A previous study already analyzed neurofilament light chain (NfL) levels in the cerebrospinal fluid (CSF) of α-synucleinopathies. Holmberg et al1 reported elevated NfL levels in CSF from patients with MSA compared with patients with PD, suggesting NfL as a potential CSF marker for reflecting neuronal/axonal damage in α-synucleinopathies. A meta-analysis of 9 studies about CSF NfL levels in patients with MSA reported an increase of NfL levels in patients with MSA compared with patients with PD, suggesting NfL as a potential marker to distinguish between these 2 diagnoses.2
Our aim in the present study was the analysis of NfL concentrations in plasma of different types of α-synucleinopathies by using an ultrasensitive detection system, single molecule array (SIMOA).
We subjected plasma samples from patients with PD, DLB, and MSA (for clinical data, see Table S1) to SIMOA assay analysis (Supplementary Material). Measurement of NfL levels in plasma revealed that patients with DLB and MSA contained a significantly higher amount of NfL compared with patients with PD or the control group (Fig. 1A). To determine the diagnostic accuracy of plasma NfL, we combined the DLB and MSA groups (non-PD synucleinopathies) and conducted receiver operating characteristic (ROC) curve analyses using the Graph Pad Prism 6.0.1 software. We grouped patients with DLB and MSA to obtain statistically more powerful values (Supplementary Material).
Interestingly, ROC curve analysis suggested plasma NfL with area under the curve (AUC) values between 0.88 and 0.90 (P < 0.0001) as a promising marker to distinguish between non-PD synucleinopathies and PD as well as between non-PD synucleinopathies and controls (Fig. 1B,C).
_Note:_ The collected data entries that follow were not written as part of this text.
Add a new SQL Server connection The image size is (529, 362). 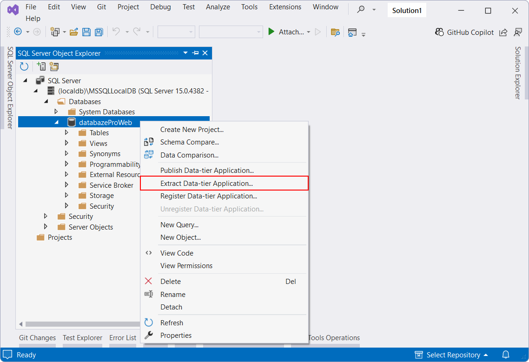pos(41,66)
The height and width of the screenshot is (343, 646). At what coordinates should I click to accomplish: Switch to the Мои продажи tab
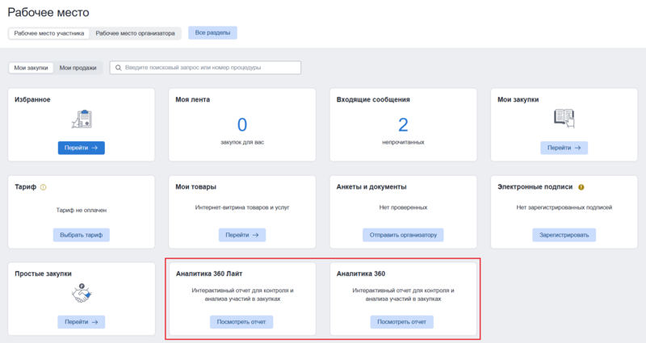tap(78, 68)
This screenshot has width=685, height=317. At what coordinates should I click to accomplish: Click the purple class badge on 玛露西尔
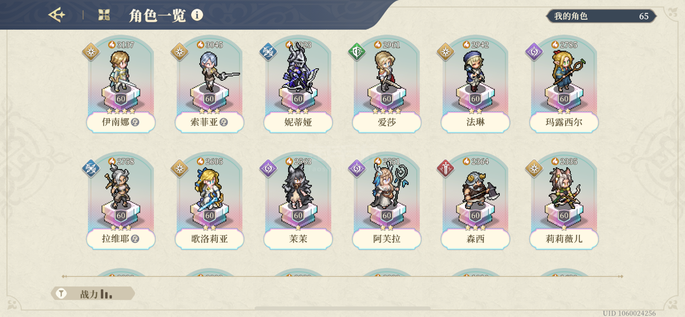tap(534, 51)
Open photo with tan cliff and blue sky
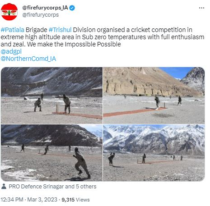 [x=154, y=96]
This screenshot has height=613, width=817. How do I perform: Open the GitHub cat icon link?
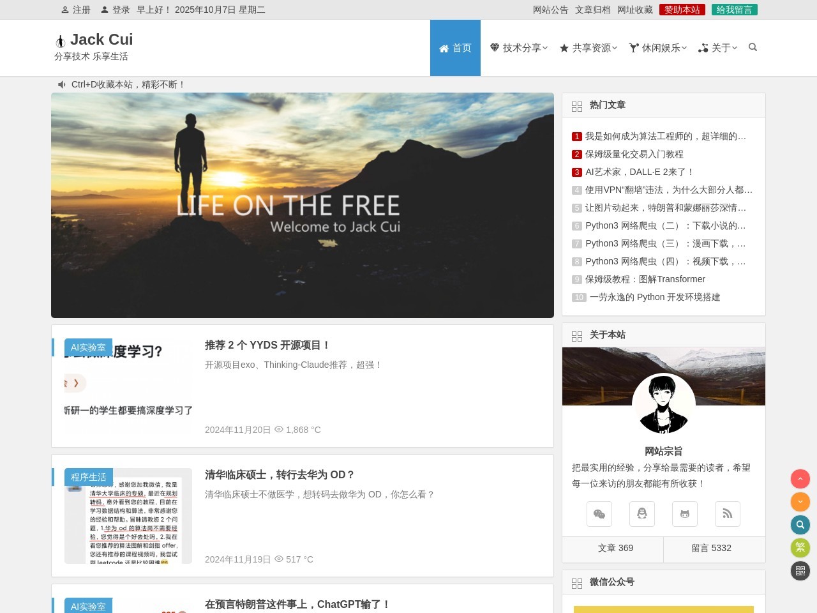tap(685, 514)
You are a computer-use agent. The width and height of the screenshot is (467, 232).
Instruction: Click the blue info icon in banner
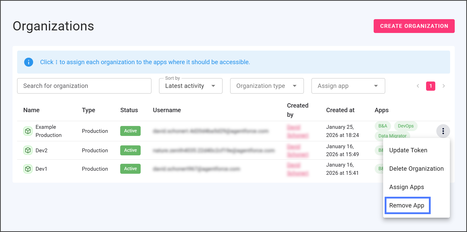point(29,62)

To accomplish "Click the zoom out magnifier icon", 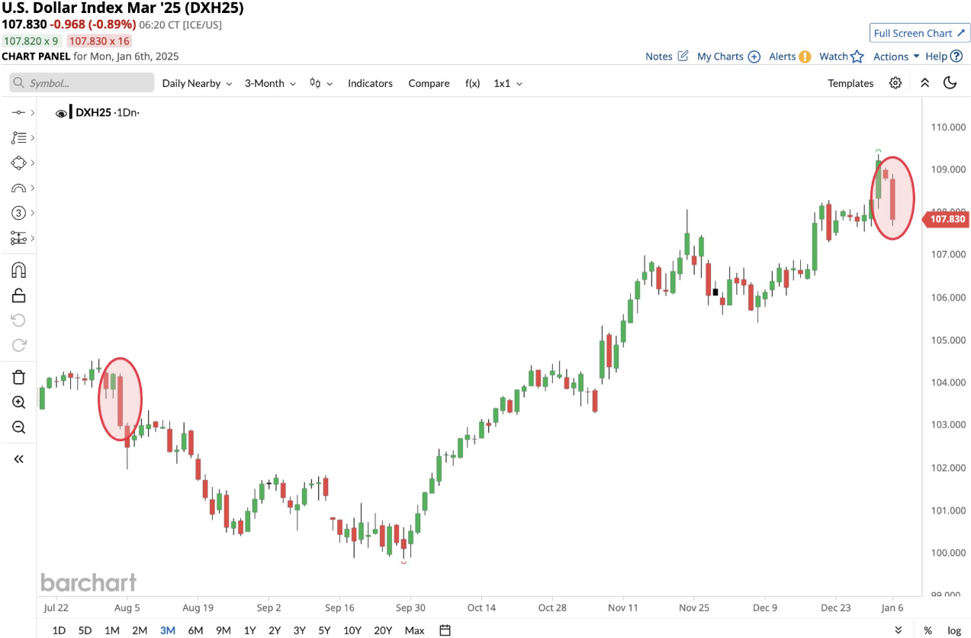I will click(19, 427).
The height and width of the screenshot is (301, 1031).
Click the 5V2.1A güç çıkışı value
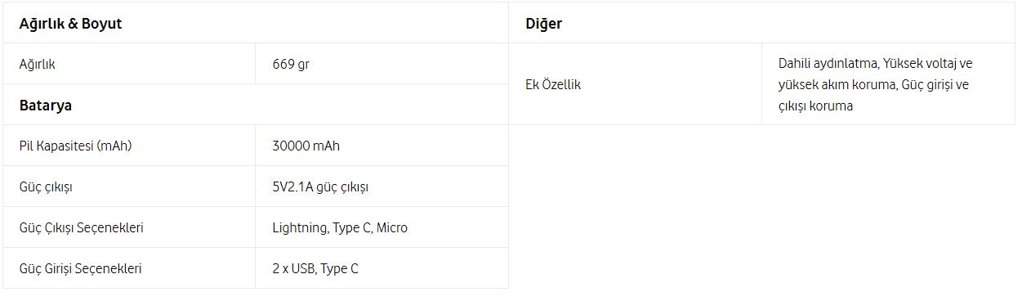pyautogui.click(x=320, y=186)
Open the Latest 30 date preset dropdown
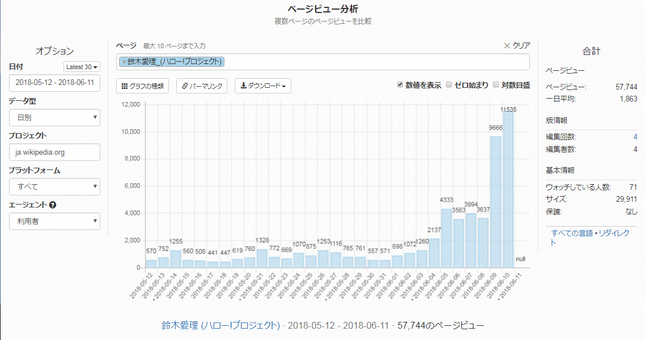The image size is (645, 340). click(82, 67)
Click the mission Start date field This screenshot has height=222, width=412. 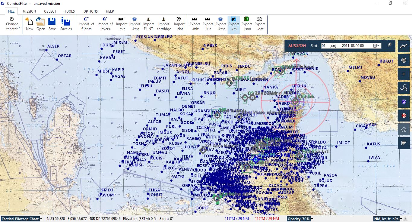point(346,46)
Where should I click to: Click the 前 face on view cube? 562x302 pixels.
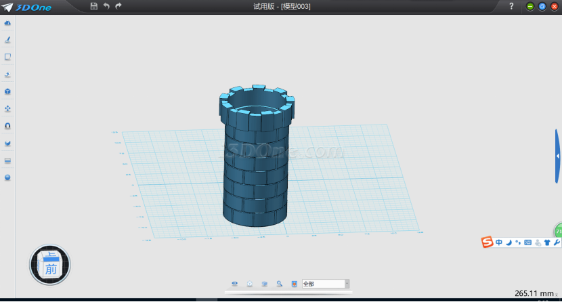tap(51, 269)
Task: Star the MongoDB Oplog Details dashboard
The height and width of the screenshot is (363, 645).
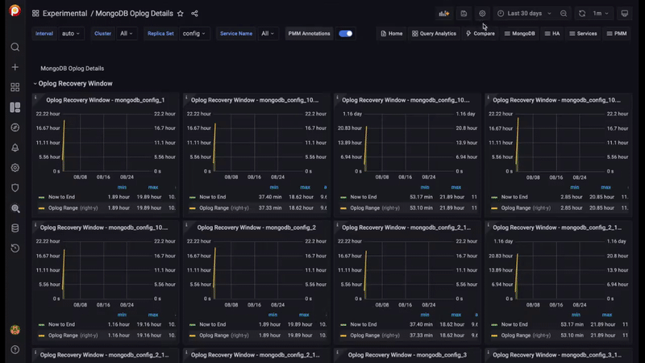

Splitting of non-PD synucleinopathies into DLB and MSA (lower accuracy because of lower numbers per group) resulted in AUCs of 0.88 to 0.89 for DLB and slightly higher AUCs of 0.91 to 0.92 for MSA (Fig. S1A–D).
Until now, there are only few studies that investigated NfL levels in the plasma of α-synucleinopathies by using ultrasensitive detection systems (Table S2). A total of 2 studies observed an increased NfL level in patients with MSA compared with patients with PD and controls by using a SIMOA-based homebrew assay3, 4 but samples from patients with DLB were not included. Depending on the cohort, Hansson et al3 obtained AUC values between AUC 0.8 and 0.9 to distinguish between MSA and PD, which are comparable with our NfL data. Interestingly, we additionally identified elevated plasma NfL levels in patients with DLB that are not distinguishable from patients with MSA.
A limitation of this analysis is the relatively small number of available DLB and MSA cases that impeded a proper calculation of diagnostic accuracy. Therefore, a confirmation of our observations in larger cohorts is required.
In conclusion, our study suggests plasma NfL as a potential diagnostic marker to discriminate non-PD synucleinopathies from patients with PD and controls, which has prognostic and therapeutic value for these patients.